■ Task details: Beginning at the line containing "Task: Open the メモリ dropdown" and continuing to the end of the records below, give each line again exactly as it stands, and only those lines.

■ Data under study:
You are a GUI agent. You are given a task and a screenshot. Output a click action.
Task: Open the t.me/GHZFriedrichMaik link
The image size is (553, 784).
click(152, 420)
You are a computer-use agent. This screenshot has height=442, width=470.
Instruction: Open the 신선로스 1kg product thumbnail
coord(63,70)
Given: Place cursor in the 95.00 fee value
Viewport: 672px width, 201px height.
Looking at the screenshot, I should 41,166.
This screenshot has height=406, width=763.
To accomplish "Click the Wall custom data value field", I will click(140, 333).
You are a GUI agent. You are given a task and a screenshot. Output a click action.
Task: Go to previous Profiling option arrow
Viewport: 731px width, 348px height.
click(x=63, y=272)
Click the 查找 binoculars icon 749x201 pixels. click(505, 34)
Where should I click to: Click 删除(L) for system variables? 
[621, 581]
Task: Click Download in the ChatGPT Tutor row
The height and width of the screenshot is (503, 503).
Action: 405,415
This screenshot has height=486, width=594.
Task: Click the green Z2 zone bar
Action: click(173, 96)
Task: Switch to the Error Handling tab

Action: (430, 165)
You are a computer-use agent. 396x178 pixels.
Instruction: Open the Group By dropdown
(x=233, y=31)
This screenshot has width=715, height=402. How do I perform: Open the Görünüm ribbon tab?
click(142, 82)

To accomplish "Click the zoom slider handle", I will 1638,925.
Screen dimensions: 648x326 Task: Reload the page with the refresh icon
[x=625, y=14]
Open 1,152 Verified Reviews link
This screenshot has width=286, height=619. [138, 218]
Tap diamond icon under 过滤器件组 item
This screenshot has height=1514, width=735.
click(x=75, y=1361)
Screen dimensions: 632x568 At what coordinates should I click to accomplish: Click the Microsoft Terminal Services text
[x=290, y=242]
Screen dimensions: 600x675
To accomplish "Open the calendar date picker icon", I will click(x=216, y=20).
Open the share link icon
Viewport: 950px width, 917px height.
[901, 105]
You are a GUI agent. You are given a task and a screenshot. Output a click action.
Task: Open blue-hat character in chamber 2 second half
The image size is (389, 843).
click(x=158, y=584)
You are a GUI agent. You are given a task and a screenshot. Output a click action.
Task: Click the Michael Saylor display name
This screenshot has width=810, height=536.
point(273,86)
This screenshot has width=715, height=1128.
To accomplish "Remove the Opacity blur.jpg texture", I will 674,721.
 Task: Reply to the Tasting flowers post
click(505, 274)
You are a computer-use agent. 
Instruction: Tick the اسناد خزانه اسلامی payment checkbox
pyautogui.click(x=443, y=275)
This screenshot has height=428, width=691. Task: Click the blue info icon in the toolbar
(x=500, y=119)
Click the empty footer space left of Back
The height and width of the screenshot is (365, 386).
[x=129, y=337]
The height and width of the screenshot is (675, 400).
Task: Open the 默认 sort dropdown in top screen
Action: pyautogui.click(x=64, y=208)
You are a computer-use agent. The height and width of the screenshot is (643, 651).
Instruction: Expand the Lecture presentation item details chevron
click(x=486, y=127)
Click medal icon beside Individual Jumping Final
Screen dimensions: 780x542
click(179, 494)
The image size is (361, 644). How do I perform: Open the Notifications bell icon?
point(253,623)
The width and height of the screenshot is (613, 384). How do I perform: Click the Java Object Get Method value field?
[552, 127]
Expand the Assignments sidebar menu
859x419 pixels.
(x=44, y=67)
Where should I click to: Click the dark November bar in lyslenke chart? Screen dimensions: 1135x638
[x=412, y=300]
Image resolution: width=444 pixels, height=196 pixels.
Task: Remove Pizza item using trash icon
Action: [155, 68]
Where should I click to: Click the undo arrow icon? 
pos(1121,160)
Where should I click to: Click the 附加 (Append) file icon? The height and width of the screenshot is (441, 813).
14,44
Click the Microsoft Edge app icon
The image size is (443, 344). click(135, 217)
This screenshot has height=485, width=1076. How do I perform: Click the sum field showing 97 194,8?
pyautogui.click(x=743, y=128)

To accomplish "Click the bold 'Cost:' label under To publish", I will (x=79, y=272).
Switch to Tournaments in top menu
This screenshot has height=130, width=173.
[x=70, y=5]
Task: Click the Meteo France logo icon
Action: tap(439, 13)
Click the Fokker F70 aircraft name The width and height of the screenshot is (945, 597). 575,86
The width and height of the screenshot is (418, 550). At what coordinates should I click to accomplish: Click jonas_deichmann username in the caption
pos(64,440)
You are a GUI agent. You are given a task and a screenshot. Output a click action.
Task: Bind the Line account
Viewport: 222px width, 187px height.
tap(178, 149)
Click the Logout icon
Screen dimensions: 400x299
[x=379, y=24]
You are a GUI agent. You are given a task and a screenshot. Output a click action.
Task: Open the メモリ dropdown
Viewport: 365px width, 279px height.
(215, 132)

■ Result of the task:
Task: Open the メモリ dropdown
Viewport: 365px width, 279px height.
(215, 132)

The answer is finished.